Sayang ia belum melihat apakah
si baju hitam sudah terbujuk oleh rayuannya, maka ia bertanya lagi,
"Bagaimana kepandaianmu dibanding dia?"
"Ya, setanding,"
sahut si baju hitam.
"Tempat ini bukan
Cui-gwat-lo, tapi kalau berani maju setindak lagi, biar kulumat jiwamu di
tanganku."
"Apa benar?" jengek
si baju hitam.
"Jelas benar," seru
Hong Si-nio.
"Satu langkah aku maju ke
depan, jiwaku pasti melayang?"
"Tidak akan salah."
Si baju hitam segera melangkah
maju satu tindak.
Perut Hong Si-nio seperti
mengkeret, ia insaf dalam kondisi seperti ini dirinya terpaksa harus turun
tangan, sekilas ia berpaling ke arah Sim Bik-kun, Sim Bik-kun juga tengah
mengawasinya, mereka berdua serempak turun tangan bersama, mereka menubruk ke
arah si baju hitam, maklum dua cewek ini bukan perempuan lemah yang gentar
diterpa angin.
Secara nyata ilmu silat mereka
mestinya terhitung kelas satu di kalangan Kangouw, kalau si baju hitam yang
satu ini setingkat dengan si baju hitam yang mampus di Cui-gwat-lo itu, padahal
secara nyata si baju hitam itu tak mampu menghadapi rangsekan bersama serangan
Siau Cap-it Long dengan Lian Shia-pik, berarti kesempatan menang dua cewek ini
jelas boleh diperhitungkan.
Hong Si-nio berharap hanya
dalam setengah jurus saja dirinya dapat merebut kesempatan, sepuluh jurus
kemudian berhasil merobohkan lawan yang satu ini.
Begitu menerkam ke depan,
sepasang telapak tangannya merangsek dengan serangan gencar, telapak tangannya
menari bagai kupu-kupu mengitari bunga, jurus awal menggunakan serangan
pancingan menunggu reaksi lawan menemukan lubang kelemahannya lalu menyergap.
Jurus permainan kungfu Hong Si-nio memang ajaran murni dari aliran Koan-im
cabang Lam-hay, jurusnya beraneka perubahannya ruwet, gayanya indah mempesona.
Jurus Hoa-hu-ping-hun,
Ou-tiap-siang-hwi atau hujan bunga dan air berhamburan, kupu-kupu terbang
berpasangan, merupakan ilmu pukulan murni dari kepandaiannya yang tulen,
kelihatannya kosong padahal berisi, serangannya berisi tapi kadang hanya
gertakan belaka, isi kosong, kosong isi tidak menentu dan susah diraba juntrungannya.
Siapa tahu, baru saja jurus permainan dilancarkan, mendadak ia rasakan di depan
matanya seperti terjadi hujan air dan bunga berhamburan, pergelangan tangannya
tahu-tahu tercengkeram oleh jari-jari yang dingin, keras bagai besi, jari yang
lain dengan tepat menutuk Giok-sim-hoat di belakang lehernya.
Hong Si-nio tidak langsung
roboh semaput, sekilas itu otaknya terbayang akan Siau Cap-it Long.
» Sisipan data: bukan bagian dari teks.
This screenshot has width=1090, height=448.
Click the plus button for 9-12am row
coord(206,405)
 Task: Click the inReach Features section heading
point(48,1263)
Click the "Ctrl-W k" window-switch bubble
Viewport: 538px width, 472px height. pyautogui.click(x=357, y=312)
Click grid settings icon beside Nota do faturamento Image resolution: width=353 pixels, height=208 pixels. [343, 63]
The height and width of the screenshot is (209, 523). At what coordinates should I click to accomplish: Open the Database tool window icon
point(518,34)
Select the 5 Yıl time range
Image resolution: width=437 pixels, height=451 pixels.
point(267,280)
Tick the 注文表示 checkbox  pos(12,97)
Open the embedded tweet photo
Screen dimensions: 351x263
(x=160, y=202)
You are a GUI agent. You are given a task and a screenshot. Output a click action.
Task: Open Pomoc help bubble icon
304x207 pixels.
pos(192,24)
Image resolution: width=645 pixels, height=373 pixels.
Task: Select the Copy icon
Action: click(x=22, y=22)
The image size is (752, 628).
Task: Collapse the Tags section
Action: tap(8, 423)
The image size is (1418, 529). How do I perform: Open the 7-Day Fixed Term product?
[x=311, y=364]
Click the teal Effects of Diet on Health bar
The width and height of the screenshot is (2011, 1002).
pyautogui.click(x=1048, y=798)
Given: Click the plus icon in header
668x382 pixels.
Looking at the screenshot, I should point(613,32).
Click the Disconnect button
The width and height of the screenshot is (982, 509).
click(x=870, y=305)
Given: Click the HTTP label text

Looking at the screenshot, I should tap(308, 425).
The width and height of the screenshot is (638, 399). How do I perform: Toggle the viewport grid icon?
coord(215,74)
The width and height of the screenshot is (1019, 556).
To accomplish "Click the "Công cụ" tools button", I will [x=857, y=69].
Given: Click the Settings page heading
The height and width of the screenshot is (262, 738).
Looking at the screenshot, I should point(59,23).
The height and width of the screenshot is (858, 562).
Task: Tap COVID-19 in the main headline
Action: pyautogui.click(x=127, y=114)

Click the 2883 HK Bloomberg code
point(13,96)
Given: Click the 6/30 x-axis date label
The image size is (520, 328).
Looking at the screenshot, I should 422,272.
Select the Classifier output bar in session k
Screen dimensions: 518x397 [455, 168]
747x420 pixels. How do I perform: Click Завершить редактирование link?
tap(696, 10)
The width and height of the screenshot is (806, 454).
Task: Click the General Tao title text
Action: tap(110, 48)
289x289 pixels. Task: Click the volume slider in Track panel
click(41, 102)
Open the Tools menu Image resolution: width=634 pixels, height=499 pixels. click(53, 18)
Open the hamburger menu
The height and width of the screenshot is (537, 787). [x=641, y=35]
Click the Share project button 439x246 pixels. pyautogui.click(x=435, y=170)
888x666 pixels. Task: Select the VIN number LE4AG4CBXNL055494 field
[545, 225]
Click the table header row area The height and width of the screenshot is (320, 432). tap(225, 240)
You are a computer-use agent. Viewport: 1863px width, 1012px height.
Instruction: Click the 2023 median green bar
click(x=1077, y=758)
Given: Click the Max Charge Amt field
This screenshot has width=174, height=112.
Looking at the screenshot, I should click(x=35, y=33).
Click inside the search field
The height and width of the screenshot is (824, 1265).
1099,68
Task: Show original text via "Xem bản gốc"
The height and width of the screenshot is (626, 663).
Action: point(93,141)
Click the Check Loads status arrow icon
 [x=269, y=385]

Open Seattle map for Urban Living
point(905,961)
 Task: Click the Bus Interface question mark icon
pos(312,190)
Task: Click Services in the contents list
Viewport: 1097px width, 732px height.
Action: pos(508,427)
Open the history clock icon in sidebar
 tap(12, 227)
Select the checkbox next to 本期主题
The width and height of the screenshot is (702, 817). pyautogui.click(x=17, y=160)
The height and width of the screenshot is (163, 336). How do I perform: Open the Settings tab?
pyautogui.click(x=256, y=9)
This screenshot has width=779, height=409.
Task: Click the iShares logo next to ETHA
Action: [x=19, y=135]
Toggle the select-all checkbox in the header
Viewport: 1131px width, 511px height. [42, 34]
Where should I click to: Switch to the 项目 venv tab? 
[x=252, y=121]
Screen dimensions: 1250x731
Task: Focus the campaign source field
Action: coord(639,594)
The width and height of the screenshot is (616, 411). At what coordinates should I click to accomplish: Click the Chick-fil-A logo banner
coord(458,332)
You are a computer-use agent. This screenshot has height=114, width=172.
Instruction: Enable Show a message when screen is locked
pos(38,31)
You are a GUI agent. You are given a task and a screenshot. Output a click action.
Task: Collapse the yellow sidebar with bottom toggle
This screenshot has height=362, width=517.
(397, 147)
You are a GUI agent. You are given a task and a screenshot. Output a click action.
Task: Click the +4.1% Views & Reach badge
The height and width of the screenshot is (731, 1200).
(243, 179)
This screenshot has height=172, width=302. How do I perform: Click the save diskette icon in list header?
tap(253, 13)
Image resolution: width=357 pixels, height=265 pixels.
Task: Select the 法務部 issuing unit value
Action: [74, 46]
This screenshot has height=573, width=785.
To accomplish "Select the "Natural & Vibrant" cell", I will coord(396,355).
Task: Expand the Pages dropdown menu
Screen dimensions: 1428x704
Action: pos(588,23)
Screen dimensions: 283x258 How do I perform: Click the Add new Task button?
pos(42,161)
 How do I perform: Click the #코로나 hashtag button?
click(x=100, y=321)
Sekarang
baru ia insaf betapa jauh jarak kepandaian silatnya dibanding Siau Cap-it Long.
"Siau Cap-it Long, dimana
engkau," demikian pekik Hong Si-nio sekuatnya, sayang suaranya tidak
keluar dari tenggorokan.
Lekas sekali hujan air dan
bunga di depan matanya lenyap tak berbekas, pandangannya kini terasa gelap,
gelap yang tak berujung pangkal.
* * * * *
Di pantai utara Se-ouw
terdapat sebuah Po-ciok-san, di antara lamping gunung Po-ciok-san dibangun
sebuah pagoda yang dinamakan Po-siok-tha, di bawah Po-siok-tha, di pinggir
kanan terdapat sebuah Lay-hong-thing.
Saat itu Siau Cap-it Long
berada di sana.
XXX. SARANG NAGA GUA HARIMAU
Sebuah perahu panjang meluncur
di permukaan air, ditelan tabir malam, meluncur menyusuri tepian bagian utara.
melewati Se-ling-kio terus meluncur ke kiri berlabuh di bawah Po-ciok-san.
Perjalanan ini tidak dekat,
perahu itu dikayuh dengan kecepatan cukup tinggi, tapi sepanjang jalan Siau
Cap-it Long masih dapat mengejarnya dengan ketat hingga tiba di tempat ini.
Sebuah tandu kecil yang
dipikul dua orang sejak tadi sudah menunggu kedatangannya.
Begitu meninggalkan perahu,
melompat ke daratan, si baju hitam naik ke tandu, bocah pembawa lampion terus
membuntutinya di belakang tandu, sementara itu tukang perahu menggerakkan galah
panjangnya di air, perahu itu segera meluncur jauh ke tengah danau.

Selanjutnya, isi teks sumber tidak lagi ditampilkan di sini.